Şöyle bir bakıyorum günün önemli noktalarına;

Mathieu Flamini doğmuş... Arsenal oyuncusu olmasa iyi ki doğmuş diyebilirdim. Şu an pek umursamıyorum.

Öte yandan, biri bizim tarihimizde biri de Amerikan sineması tarihinde önem arz eden iki kişinin ölüm yıldönümü...

Çetin Emeç;

1990 yılında, fail-i meçhul bir cinayete kurban gitti şoförü ile birlikte. Bu ülkenin alnındaki kara leke cinayetlerden, boy verilemeyecek kadar derin devlet geyiklerini yaptıran ve bu geyiklere meze olan cinayetlerden biri. Her şeyi geçtim, vatandaşları geçtim, gazetecileri sırf düşüncelerinden ötürü öldürmek...

Stanley Kubrick;

Şöyle bir bakıyorum da, Paths of Glory'den sonrasını baz aldığımda bir tek Spartacus'ü izlememişim filmleri arasından. Eşinin anlattığı gibi, uzun yıllar üzerinde çalıştığı Napolyon filmini de çekebilseydi de Napolyon'u bir de onun aktaracaklarıyla görseydik diye düşünüyorum.

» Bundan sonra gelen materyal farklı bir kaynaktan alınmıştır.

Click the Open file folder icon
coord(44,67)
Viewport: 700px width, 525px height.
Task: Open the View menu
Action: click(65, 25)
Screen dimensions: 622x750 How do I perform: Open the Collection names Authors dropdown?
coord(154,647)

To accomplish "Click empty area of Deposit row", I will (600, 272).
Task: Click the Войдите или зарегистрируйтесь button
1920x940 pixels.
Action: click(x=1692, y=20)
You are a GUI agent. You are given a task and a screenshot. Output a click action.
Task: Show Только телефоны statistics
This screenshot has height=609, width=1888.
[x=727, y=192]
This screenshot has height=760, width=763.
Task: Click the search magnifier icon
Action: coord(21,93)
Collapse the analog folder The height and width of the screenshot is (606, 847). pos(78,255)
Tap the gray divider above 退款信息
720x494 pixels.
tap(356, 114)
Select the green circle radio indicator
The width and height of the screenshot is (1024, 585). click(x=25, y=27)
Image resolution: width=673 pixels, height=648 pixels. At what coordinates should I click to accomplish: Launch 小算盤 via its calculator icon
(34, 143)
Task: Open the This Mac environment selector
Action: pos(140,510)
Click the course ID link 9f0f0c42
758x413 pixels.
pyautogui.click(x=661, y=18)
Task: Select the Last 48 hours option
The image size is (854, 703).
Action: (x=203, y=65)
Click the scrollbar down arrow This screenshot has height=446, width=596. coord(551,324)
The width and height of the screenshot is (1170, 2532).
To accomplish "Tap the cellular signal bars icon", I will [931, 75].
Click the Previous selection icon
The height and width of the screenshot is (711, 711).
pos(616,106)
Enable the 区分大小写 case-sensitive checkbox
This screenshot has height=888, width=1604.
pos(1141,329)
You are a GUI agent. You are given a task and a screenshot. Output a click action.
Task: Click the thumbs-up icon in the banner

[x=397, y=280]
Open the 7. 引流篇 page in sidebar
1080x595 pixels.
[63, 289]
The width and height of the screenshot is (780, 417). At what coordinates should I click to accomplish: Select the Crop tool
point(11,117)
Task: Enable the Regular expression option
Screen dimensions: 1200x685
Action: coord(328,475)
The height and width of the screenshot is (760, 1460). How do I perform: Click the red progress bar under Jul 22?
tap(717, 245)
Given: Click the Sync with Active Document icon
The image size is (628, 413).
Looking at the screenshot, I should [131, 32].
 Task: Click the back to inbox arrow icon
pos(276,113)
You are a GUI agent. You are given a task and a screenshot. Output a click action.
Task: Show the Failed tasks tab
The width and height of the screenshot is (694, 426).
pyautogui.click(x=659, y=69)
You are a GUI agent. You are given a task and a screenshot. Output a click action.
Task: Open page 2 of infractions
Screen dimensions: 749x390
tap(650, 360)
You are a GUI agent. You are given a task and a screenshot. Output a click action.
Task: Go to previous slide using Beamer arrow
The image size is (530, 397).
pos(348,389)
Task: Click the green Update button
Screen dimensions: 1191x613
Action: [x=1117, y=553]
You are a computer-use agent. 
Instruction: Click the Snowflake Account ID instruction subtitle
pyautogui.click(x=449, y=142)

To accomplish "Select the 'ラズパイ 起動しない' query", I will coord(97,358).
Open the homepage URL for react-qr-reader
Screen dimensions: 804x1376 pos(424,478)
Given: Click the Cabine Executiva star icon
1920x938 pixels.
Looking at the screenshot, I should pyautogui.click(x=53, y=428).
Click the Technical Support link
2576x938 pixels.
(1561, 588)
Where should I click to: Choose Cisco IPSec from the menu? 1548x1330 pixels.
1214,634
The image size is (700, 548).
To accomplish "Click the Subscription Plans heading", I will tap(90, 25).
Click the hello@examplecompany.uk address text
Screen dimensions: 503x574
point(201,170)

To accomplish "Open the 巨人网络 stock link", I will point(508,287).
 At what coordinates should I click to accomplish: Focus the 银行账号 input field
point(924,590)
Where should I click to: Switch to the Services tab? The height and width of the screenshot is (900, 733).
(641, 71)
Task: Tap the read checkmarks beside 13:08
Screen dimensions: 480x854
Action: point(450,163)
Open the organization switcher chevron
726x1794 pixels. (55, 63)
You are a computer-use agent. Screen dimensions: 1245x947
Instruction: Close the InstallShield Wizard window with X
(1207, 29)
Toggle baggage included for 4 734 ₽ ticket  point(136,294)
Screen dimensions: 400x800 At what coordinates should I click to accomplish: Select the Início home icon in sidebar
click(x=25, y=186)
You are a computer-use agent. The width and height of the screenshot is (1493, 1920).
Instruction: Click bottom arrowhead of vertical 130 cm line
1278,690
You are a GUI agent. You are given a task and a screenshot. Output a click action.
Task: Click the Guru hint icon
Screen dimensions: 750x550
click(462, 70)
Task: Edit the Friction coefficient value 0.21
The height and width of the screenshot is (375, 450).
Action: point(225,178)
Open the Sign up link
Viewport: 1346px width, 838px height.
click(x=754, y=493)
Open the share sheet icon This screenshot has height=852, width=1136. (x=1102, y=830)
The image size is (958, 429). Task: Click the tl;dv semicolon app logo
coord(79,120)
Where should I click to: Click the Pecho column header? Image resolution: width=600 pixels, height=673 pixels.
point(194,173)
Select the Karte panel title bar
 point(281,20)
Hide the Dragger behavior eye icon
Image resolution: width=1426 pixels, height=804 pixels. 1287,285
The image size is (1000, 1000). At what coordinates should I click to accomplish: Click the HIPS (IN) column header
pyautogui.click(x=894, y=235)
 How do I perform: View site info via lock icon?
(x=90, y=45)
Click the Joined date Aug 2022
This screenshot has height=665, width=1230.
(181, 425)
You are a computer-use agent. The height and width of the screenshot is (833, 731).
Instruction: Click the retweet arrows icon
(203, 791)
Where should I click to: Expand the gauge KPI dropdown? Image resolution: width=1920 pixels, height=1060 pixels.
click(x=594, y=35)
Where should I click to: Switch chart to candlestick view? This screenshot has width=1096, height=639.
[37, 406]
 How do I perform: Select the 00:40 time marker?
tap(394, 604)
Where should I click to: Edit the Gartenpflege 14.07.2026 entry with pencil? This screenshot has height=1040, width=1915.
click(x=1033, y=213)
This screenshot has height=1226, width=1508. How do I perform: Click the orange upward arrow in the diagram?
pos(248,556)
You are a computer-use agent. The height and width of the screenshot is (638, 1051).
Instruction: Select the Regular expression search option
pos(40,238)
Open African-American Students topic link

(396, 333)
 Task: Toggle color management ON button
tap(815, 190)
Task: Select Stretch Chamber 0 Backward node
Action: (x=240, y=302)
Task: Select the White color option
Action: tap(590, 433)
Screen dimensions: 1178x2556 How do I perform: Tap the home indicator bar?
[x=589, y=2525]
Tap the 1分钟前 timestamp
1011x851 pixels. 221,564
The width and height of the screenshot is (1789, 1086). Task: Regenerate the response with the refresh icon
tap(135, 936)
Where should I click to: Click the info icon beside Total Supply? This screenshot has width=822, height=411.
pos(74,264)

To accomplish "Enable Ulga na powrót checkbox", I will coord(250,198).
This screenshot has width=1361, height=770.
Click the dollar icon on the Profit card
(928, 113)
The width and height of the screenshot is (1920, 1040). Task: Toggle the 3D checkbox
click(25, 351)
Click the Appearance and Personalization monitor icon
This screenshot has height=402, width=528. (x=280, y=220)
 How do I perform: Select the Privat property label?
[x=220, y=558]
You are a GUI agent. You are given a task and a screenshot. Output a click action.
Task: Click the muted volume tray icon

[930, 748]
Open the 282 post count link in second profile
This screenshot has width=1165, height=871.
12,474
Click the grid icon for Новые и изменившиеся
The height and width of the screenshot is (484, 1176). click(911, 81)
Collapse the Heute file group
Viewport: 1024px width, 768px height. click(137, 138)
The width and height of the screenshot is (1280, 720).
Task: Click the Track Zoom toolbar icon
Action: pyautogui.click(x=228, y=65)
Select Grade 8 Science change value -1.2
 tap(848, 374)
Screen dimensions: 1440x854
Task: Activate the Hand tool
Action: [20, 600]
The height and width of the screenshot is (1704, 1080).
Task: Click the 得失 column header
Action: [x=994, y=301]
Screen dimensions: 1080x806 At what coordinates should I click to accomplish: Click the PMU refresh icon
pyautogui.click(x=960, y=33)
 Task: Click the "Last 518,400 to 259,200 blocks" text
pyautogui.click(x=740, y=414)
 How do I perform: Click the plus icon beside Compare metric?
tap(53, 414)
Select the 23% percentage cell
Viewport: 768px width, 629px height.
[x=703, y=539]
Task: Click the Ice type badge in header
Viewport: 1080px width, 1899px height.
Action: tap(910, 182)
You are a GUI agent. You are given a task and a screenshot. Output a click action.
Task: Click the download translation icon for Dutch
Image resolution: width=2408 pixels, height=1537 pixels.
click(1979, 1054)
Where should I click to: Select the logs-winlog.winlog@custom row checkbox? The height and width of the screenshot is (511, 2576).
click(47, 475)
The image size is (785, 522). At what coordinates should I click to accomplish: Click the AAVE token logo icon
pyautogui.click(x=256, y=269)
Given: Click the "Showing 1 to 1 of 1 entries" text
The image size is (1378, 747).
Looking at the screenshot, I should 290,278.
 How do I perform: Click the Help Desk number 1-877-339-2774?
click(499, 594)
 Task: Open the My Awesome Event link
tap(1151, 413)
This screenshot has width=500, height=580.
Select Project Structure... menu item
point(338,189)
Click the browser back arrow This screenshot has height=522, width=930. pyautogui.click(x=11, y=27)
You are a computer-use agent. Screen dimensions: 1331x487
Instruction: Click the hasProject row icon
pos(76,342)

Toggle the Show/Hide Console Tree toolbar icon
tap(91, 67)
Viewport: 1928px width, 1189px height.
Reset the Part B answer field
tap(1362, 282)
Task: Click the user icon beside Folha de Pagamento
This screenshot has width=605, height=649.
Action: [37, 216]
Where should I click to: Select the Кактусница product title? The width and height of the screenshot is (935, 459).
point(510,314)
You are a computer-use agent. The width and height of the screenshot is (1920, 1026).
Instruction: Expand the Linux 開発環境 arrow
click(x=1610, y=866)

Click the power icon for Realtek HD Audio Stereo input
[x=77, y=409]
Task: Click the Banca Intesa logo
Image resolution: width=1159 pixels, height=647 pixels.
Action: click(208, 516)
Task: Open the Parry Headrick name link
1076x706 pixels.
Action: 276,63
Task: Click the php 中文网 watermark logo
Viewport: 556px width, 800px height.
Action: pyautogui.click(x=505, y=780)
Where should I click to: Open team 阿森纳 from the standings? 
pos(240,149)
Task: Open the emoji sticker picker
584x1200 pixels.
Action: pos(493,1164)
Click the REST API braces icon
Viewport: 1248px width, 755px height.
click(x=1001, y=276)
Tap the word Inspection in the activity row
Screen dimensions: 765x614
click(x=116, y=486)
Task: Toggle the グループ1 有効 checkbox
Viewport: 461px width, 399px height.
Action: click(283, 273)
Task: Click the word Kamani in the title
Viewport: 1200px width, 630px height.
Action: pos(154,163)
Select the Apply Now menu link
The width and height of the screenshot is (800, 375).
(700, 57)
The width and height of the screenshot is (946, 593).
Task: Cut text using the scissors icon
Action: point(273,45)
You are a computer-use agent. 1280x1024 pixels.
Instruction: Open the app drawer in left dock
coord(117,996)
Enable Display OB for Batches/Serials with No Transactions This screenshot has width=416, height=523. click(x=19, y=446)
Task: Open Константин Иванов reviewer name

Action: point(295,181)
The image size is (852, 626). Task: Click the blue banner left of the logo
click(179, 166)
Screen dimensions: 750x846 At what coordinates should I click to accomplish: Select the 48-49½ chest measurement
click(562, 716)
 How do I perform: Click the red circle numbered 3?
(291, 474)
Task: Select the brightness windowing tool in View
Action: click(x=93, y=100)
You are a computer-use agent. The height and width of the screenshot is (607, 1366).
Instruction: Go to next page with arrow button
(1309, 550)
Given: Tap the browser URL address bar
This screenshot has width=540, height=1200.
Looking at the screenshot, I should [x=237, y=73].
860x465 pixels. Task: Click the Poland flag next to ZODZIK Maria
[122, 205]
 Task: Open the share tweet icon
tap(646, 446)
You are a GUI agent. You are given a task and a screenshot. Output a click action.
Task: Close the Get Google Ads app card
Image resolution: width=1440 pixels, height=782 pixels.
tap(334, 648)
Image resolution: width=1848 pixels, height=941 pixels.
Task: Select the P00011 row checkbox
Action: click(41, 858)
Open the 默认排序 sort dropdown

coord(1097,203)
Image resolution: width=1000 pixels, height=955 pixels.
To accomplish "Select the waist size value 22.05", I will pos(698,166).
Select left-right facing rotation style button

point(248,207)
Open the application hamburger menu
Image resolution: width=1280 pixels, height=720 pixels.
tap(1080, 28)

Hastasıyım filmlerinin...

Son zamanlarda Kubrick diyince aklıma şu şarkı gelir, şarkıyı dinlediğimde de aklıma Kubrick gelir oldu... Bu da böyle bir anımdır.

Kubrick'e pek uymaz ama toprakları bol olsun, ne diyeyim...

01 Mart 2009

Canım Çekti İyi Mi..?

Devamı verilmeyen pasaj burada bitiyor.